I use the K811 with my iPad Pro. You could use a fancy iPad-specific keyboard case, but those are obsolete as soon as you change your iPad, whereas a regular keyboard will last you until you break it or type the letters off the keys. Make sure you get the K811 and not the K810, because the latter’s Windows-specific keys won’t work with an iPad the way you want them to.
Klean Kanteen stainless steel water bottle
If travel is about preparation, what could make you more prepared than always having a a swig of water within reach? Forget the environmental disaster that is the disposable plastic water bottle, and grab yourself the all-steel Klean Kanteen Reflect bottle instead. The Reflect is lightweight, and tough enough to survive almost any tumble (it’ll dent instead of break, making it look cooler as it ages). The wide neck makes drinking, cleaning and filling easy.
If you’re traveling in the United States, then carrying your own bottle is a fantastic idea. Whenever I’ve visited, I have noticed drinking fountains in pretty much every public place, including airports. So instead of buying water anywhere, carry this instead. Just remember to empty it before going through airport “security” lest they try to confiscate it.

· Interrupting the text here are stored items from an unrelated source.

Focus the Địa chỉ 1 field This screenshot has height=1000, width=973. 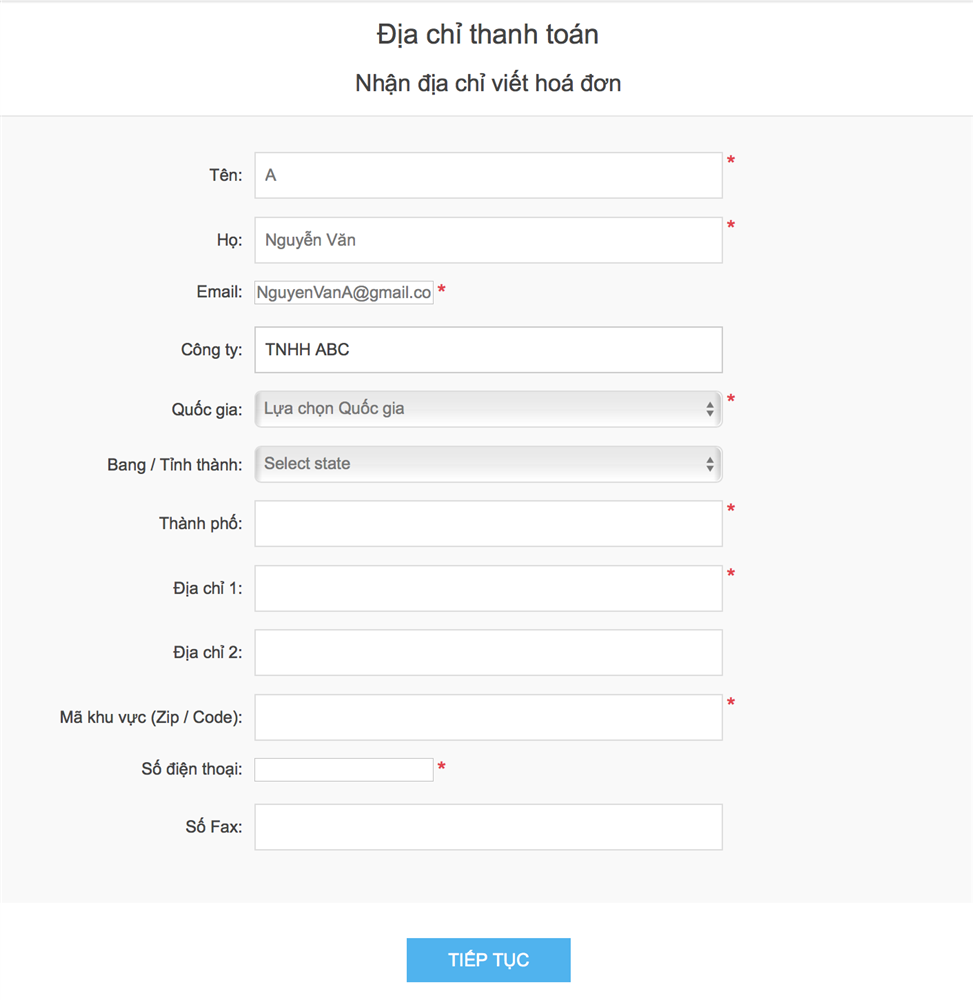[x=488, y=588]
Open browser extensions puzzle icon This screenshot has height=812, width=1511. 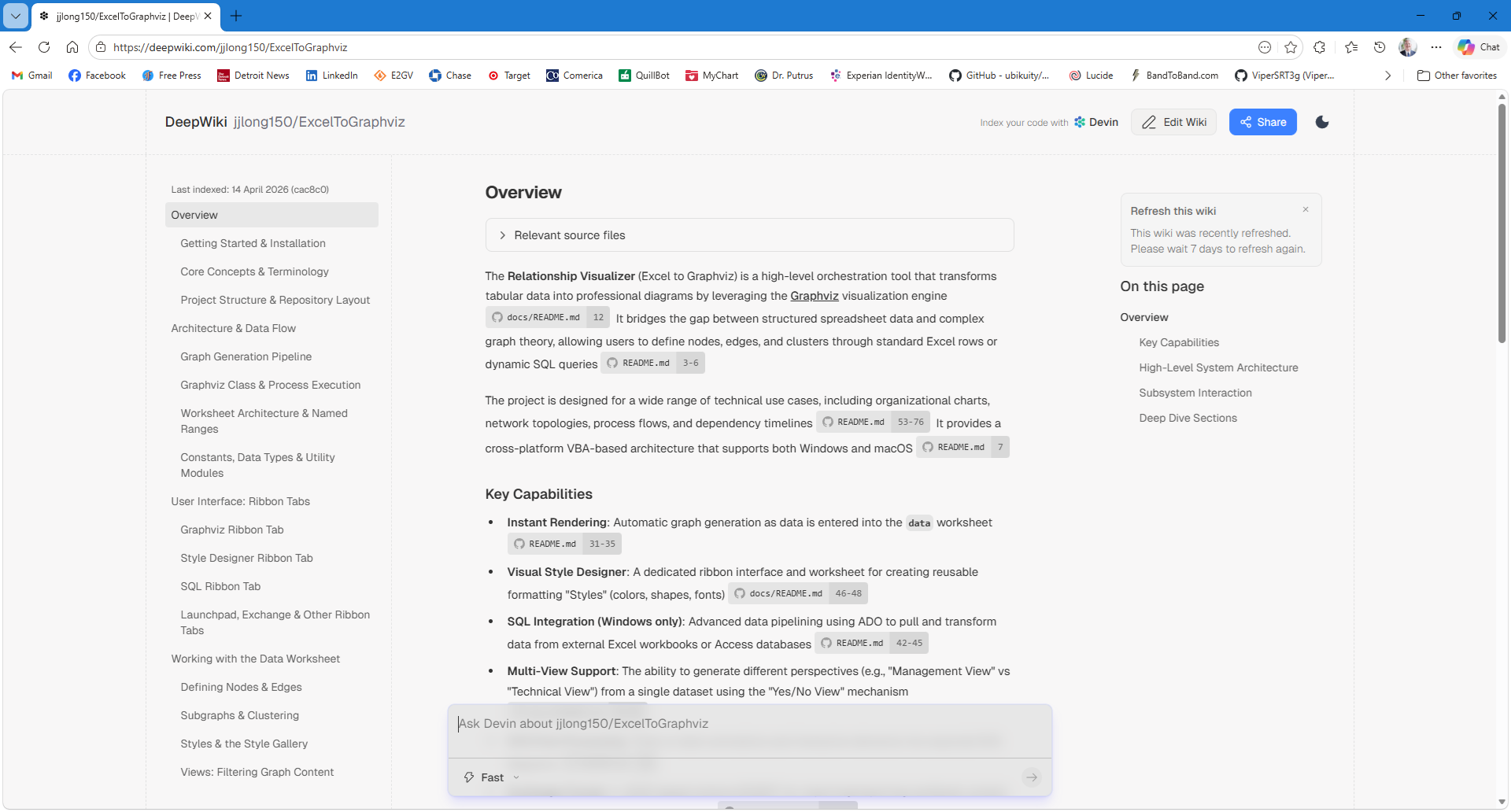tap(1320, 47)
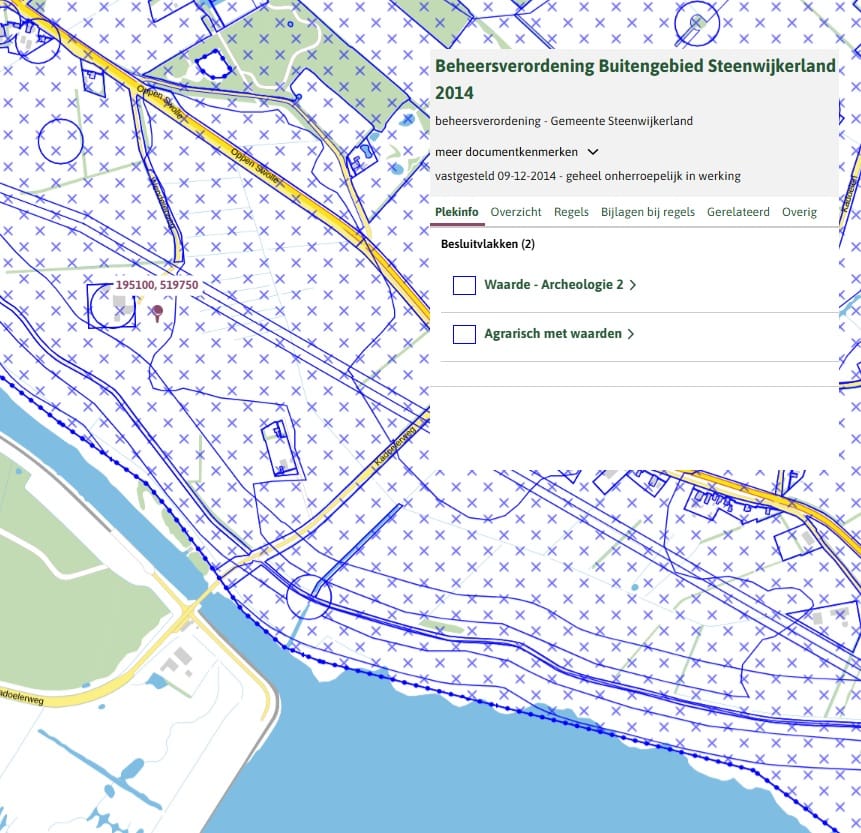The height and width of the screenshot is (833, 861).
Task: Click the blue circle symbol at the canal junction
Action: [x=308, y=596]
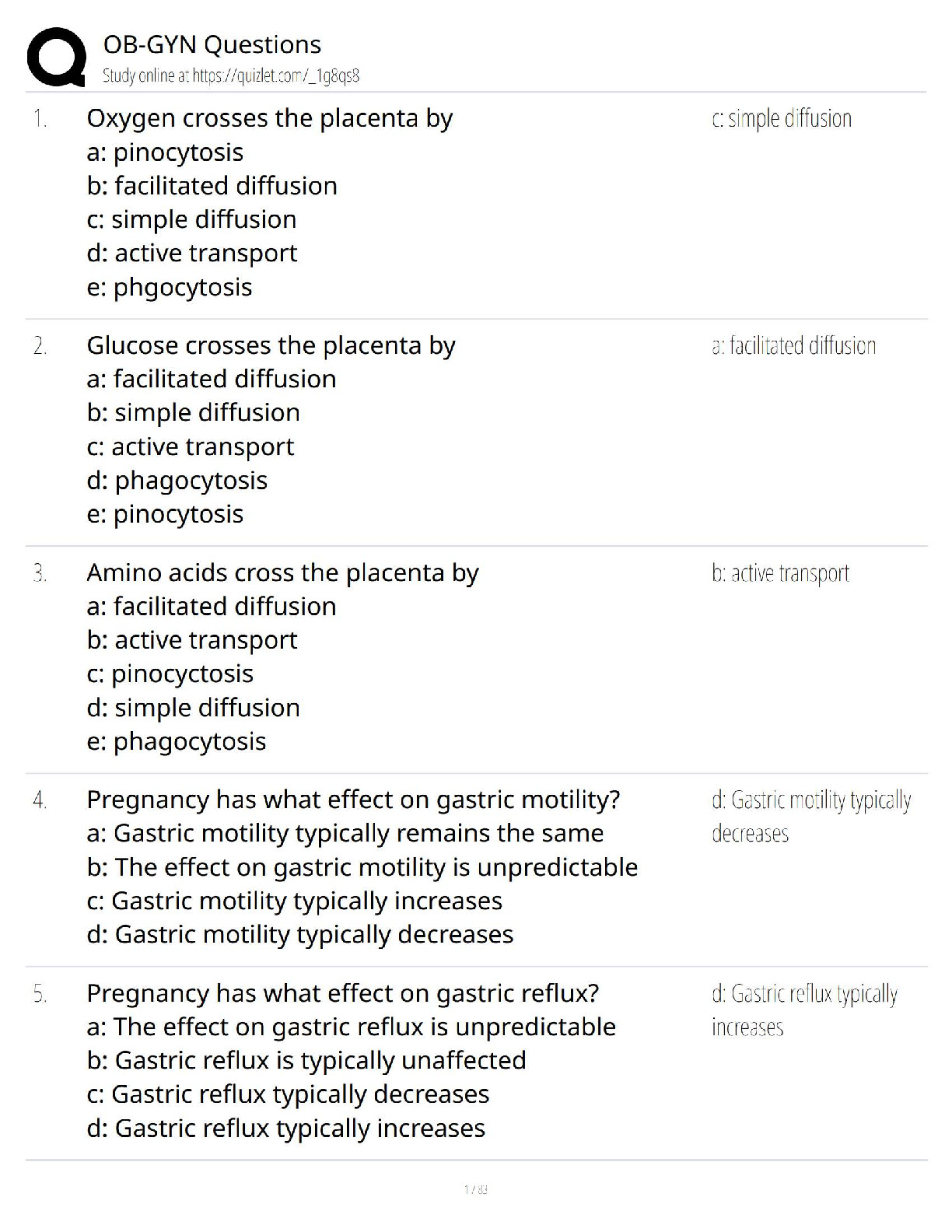Select option c: simple diffusion for oxygen
This screenshot has height=1232, width=952.
tap(191, 219)
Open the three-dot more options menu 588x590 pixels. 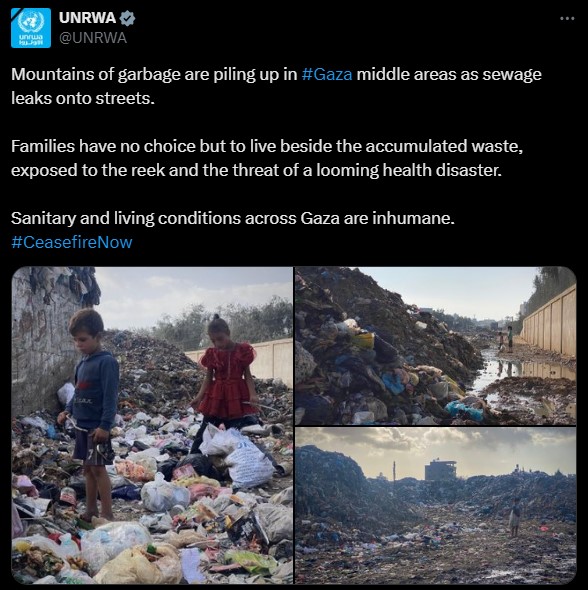pyautogui.click(x=567, y=18)
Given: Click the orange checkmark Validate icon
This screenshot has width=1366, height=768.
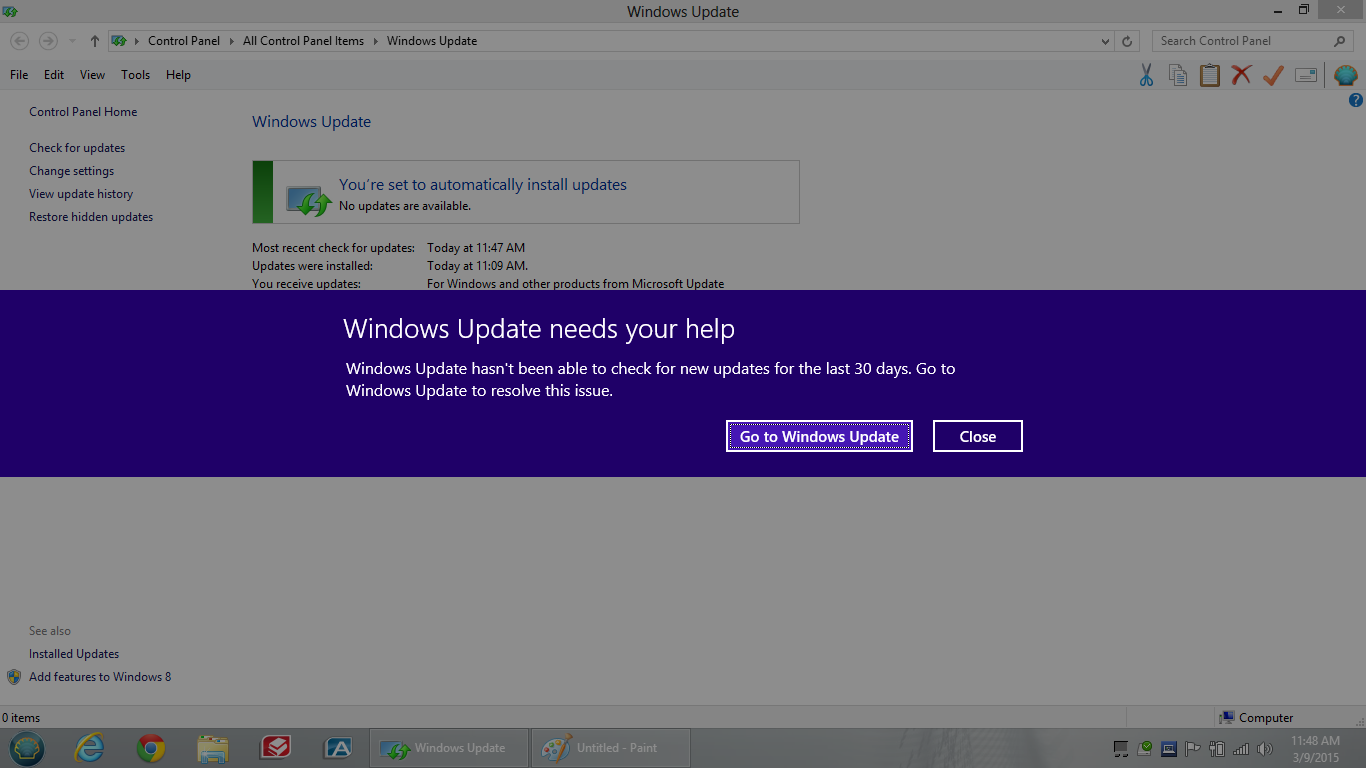Looking at the screenshot, I should tap(1273, 74).
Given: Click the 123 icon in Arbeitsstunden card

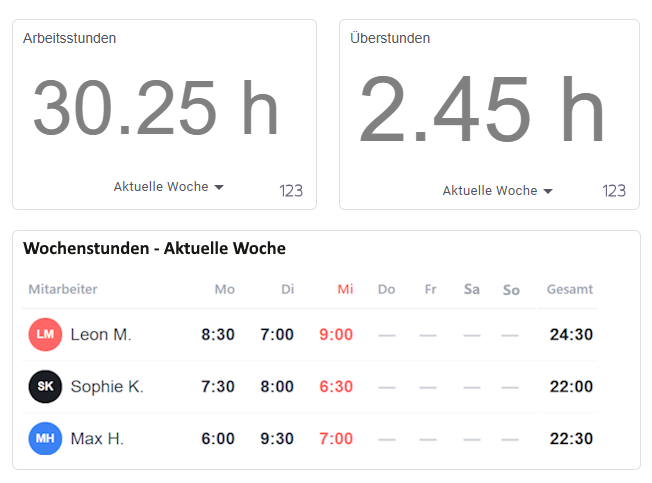Looking at the screenshot, I should (x=291, y=191).
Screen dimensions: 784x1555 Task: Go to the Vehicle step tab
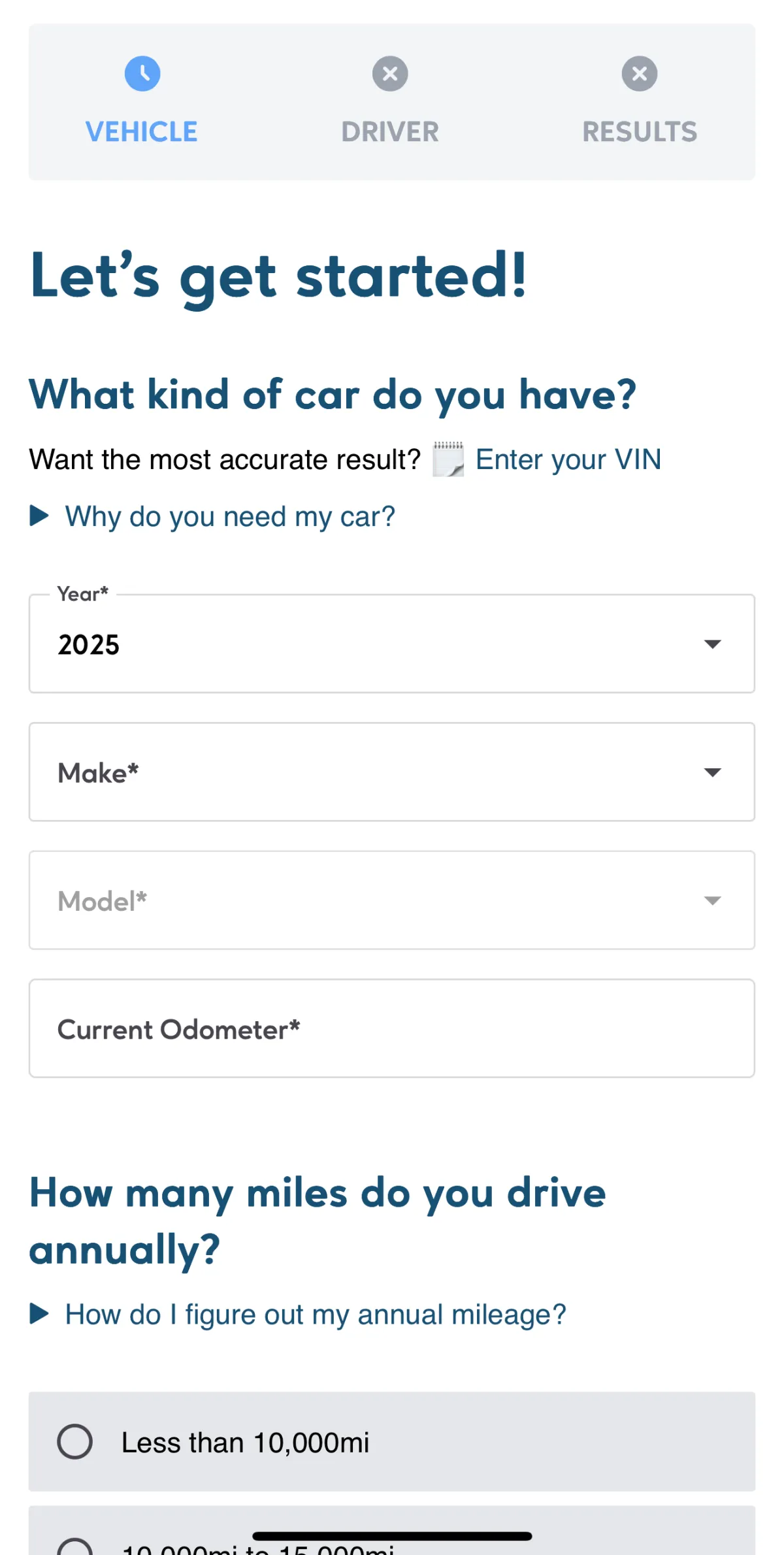(x=142, y=102)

Worried about your water tasting metallic? Don’t. You might notice a metallic taste the first few times you use the bottle, but it disappears very soon. Plastics, on the other hand, can hold on to flavor molecules, which is why a refilled mineral-water bottle will get funky over time.
Leave it behind
There are a million other tech travel gadgets and gizmos you can take with you, but really, what’s the point? The whole point of getting away is to get away. Traveling light makes it easier to enjoy your surroundings, instead of worrying about your gear or schlepping heavy rolling cases around city streets. So grab what you need, and no more, and enjoy your trip!